EXTRACT TO READ Start Marker

Street clashes again shook Sudan’s capital Thursday a day after security forces shot dead 15 protesters in the bloodiest day since the military’s October 25 takeover.
Police fired tear gas to disperse dozens of anti-coup protesters who had stayed on the streets of north Khartoum overnight, braving an intensifying crackdown that has drawn international condemnation, witnesses said.
Police tore down makeshift barricades the protesters had erected the previous day.
Later in the day, dozens of protesters returned to rebuild them and police again fired tear gas in a bid to clear the streets, witnesses said.
“Protesters responded by hurling stones at the police,” one witness said.
On October 25, top general Abdel Fattah al-Burhan — Sudan’s de facto leader since the April 2019 ouster of longtime president Omar al-Bashir — detained the civilian leadership and declared a state of emergency.
The move upended Sudan’s fragile transition to full civilian rule, drawing international condemnation and a flurry of punitive measures and aid cuts.

EXTRACT TO READ End Marker

EXERCISE DIRECTIONS: Please rewrite the paragraph beginning "On October 25, top general" from the report on Sudan above in shorter form, keeping its main facts.

DATA TO EXAMINE Start Marker

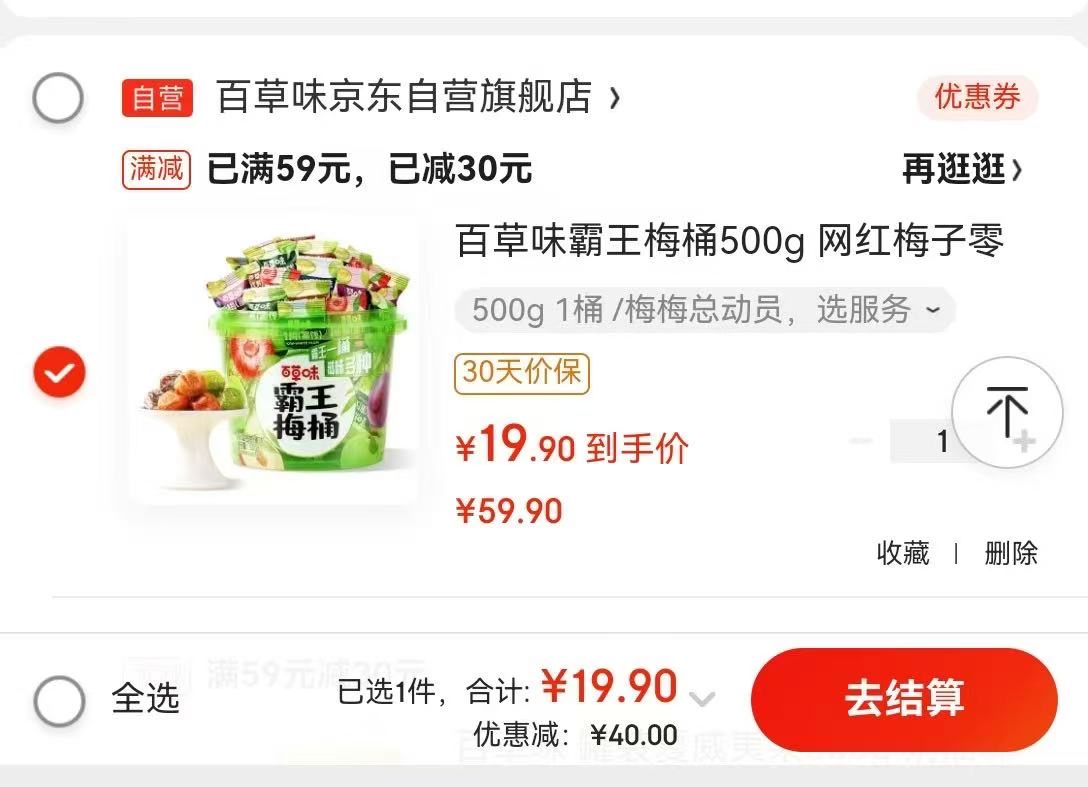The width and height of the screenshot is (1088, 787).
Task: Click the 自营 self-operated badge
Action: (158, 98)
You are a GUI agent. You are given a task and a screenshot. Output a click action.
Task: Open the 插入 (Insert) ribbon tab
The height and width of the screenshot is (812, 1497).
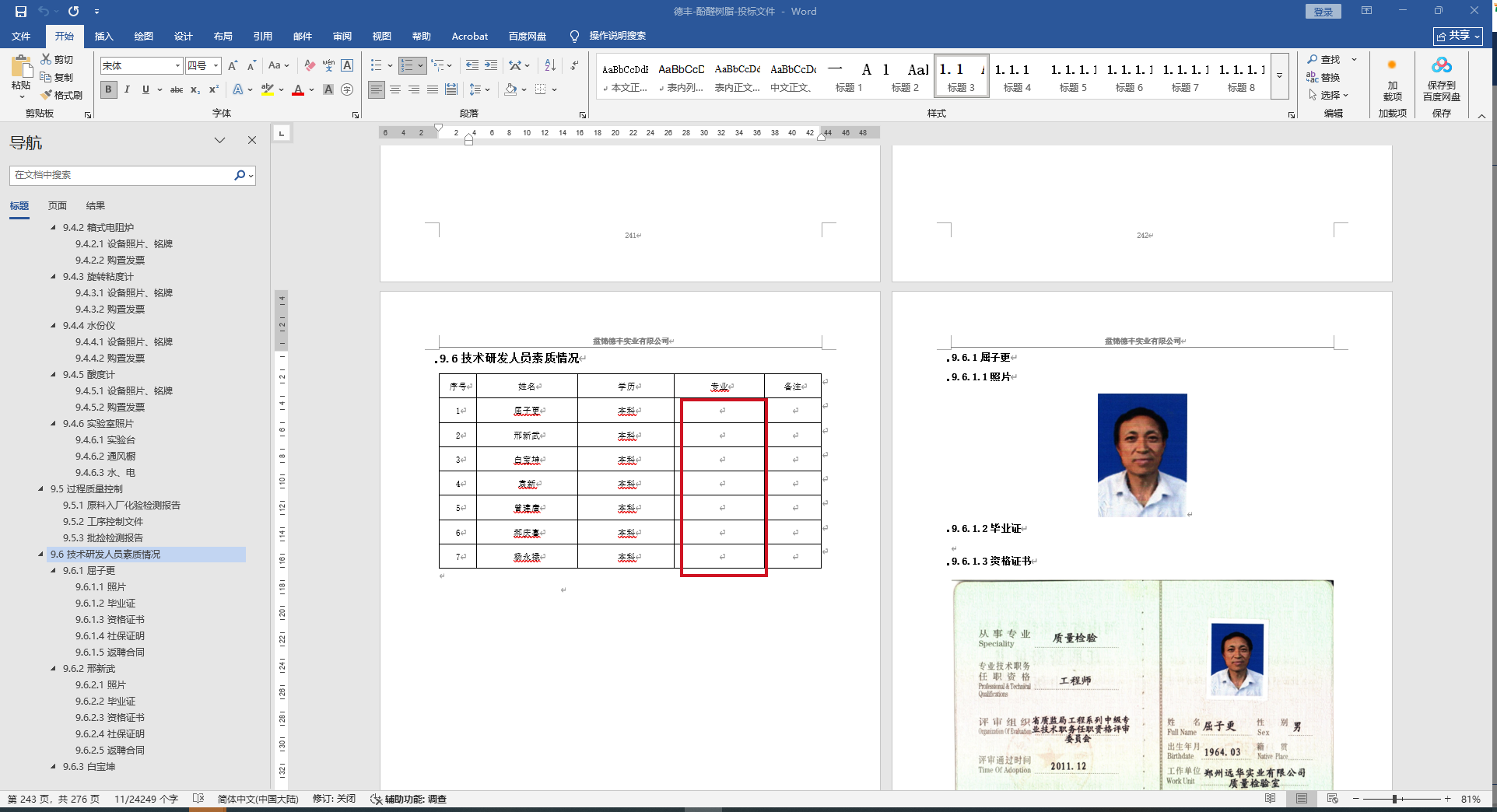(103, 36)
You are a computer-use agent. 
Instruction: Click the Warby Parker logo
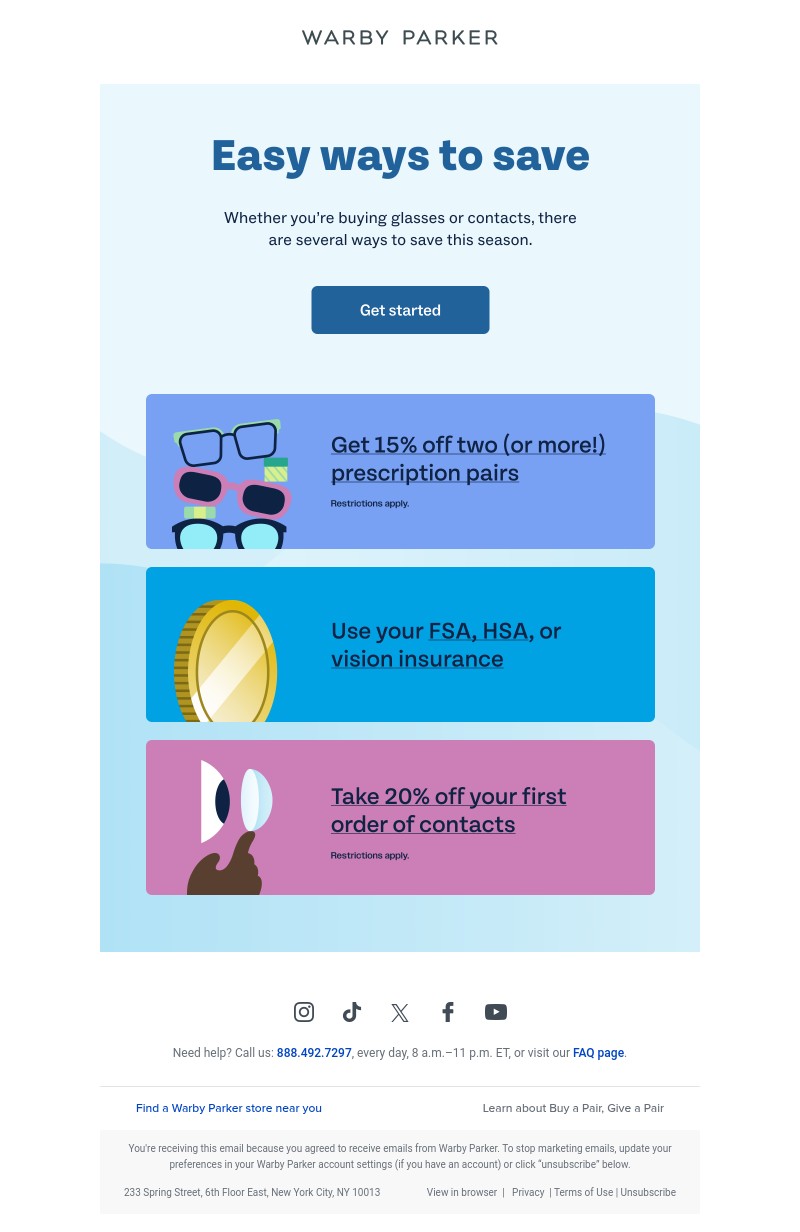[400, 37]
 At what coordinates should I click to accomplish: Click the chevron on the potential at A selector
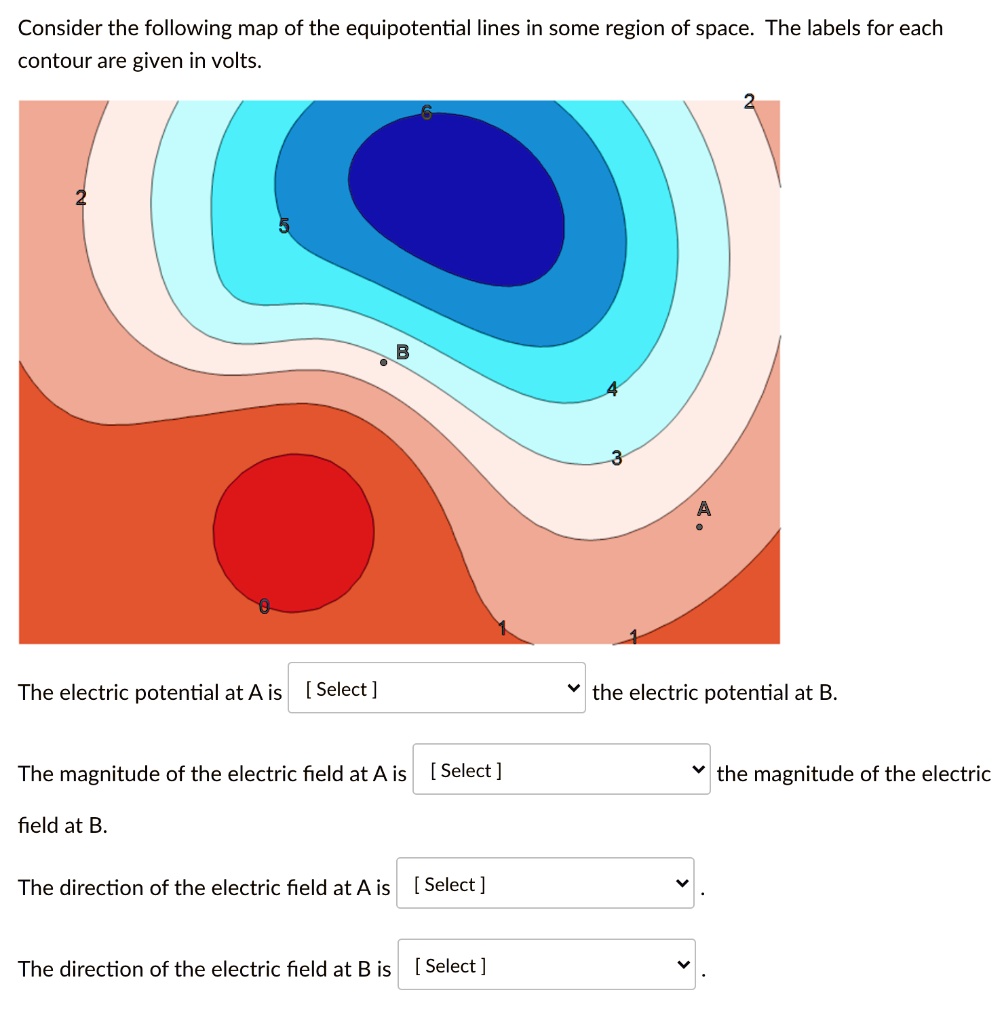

DATA TO EXAMINE End Marker

TASK RESPONSE: On October 25, General Abdel Fattah al-Burhan, Sudan's de facto leader since Omar al-Bashir's ouster in April 2019, detained the civilian leadership and declared a state of emergency.